Print the records below exactly, from the line containing "Open user profile 180207" down to the line containing "Given: Click the Total Water droplet icon", both lines included, and omit every picture.

**Saved data entries**
------------------------------------------------------------------------
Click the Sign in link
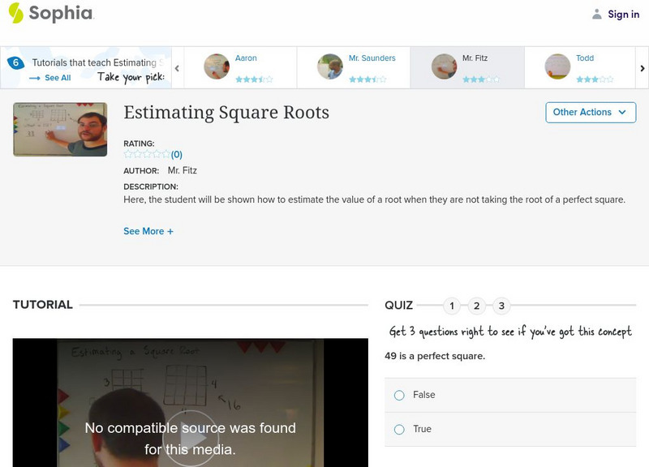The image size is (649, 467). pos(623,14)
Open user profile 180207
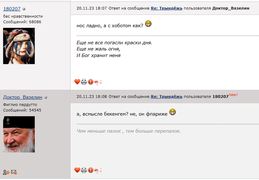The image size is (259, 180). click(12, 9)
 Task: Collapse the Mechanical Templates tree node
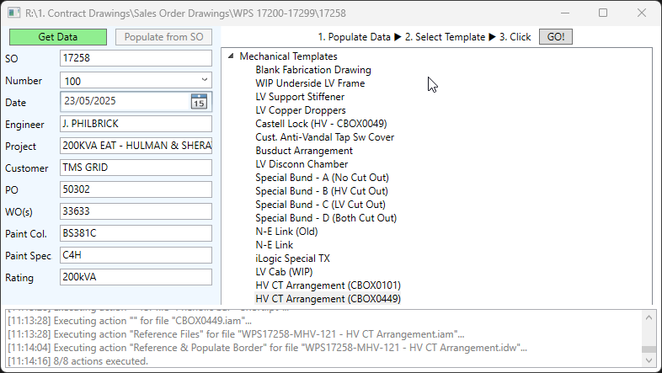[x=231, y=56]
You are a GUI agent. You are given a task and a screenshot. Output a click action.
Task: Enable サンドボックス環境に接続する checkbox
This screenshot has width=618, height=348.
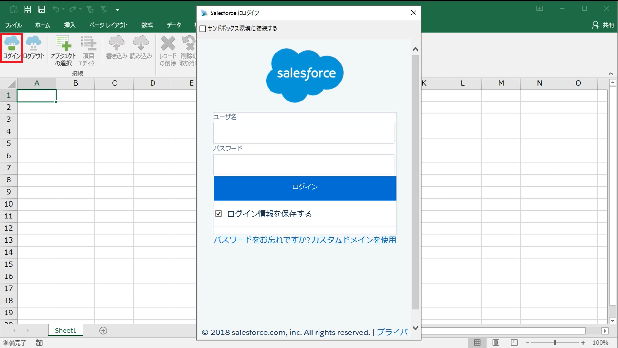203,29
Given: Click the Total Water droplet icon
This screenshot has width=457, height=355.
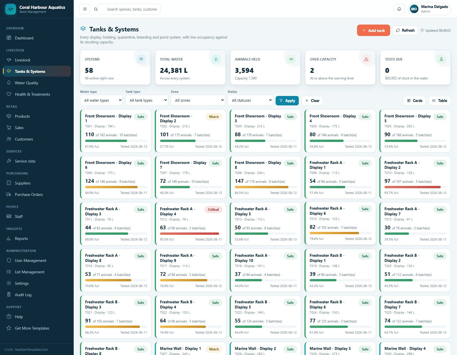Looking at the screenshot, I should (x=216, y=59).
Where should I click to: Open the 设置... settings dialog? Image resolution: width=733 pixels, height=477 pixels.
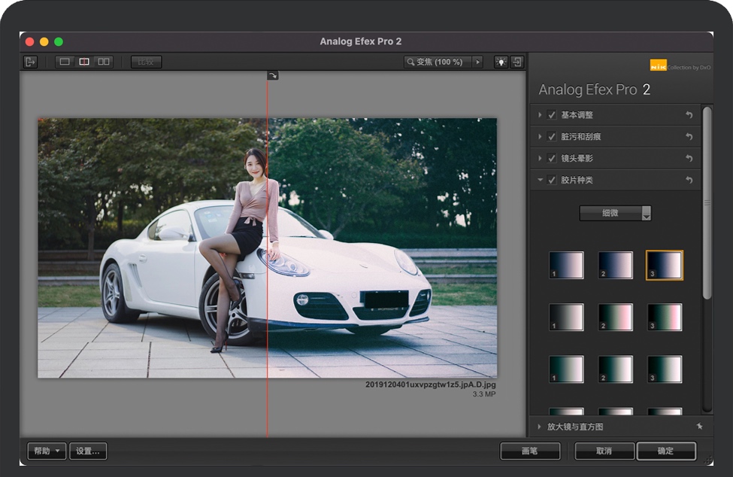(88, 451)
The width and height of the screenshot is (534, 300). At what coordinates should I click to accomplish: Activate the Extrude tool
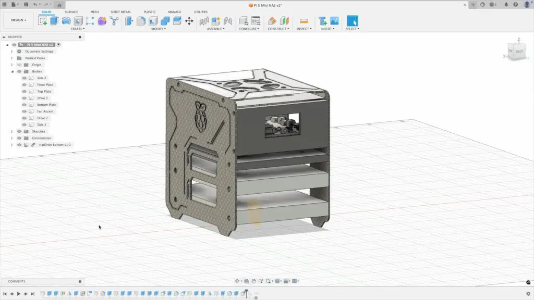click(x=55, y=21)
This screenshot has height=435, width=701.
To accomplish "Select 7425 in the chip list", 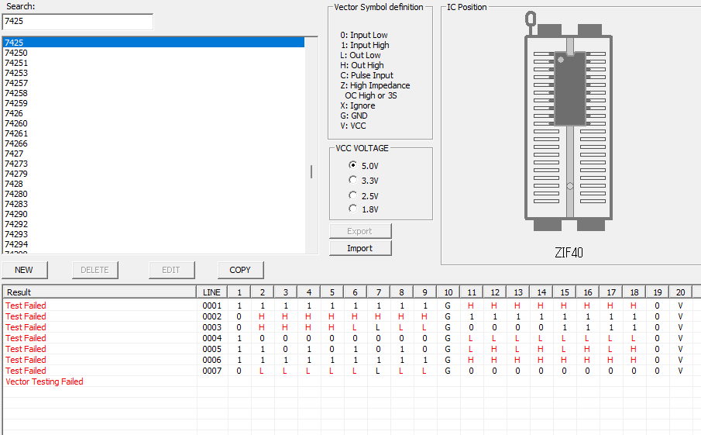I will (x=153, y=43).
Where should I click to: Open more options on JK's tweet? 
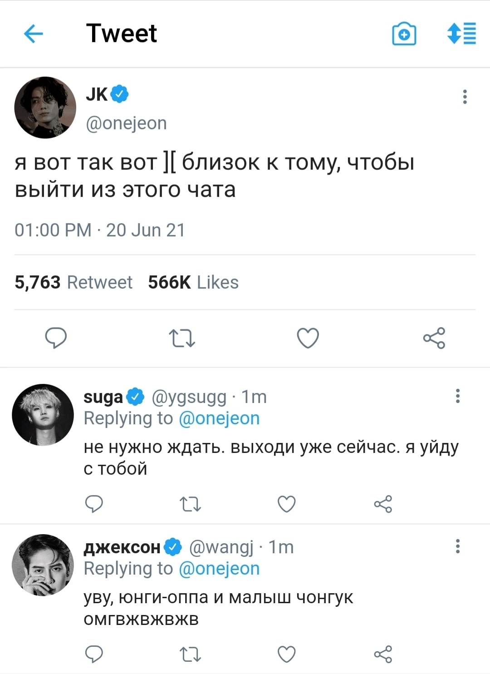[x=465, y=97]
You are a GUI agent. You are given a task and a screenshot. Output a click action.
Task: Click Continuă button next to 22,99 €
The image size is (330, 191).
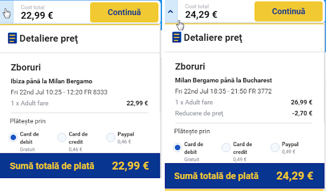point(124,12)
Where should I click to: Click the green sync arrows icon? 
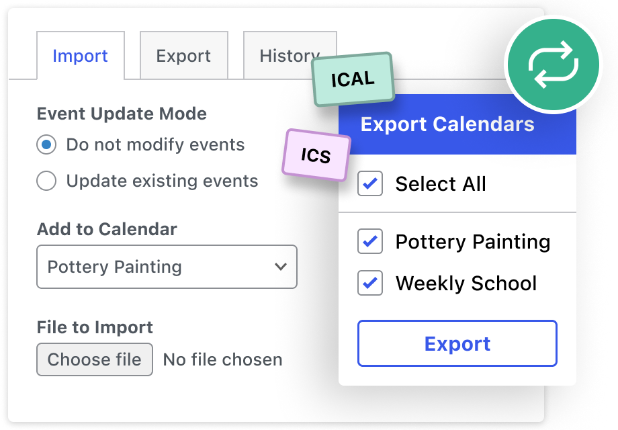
------------------------------------------------------------------------
**SOLUTION TO THIS PROBLEM**
Open user profile 180207
The image size is (259, 180). click(12, 9)
 Task: Collapse the Mechanical Templates tree node
[x=231, y=56]
You are a GUI agent. You are given a task and a screenshot. Output a click action.
Task: Enable サンドボックス環境に接続する checkbox
This screenshot has width=618, height=348.
203,29
Given: Click the Total Water droplet icon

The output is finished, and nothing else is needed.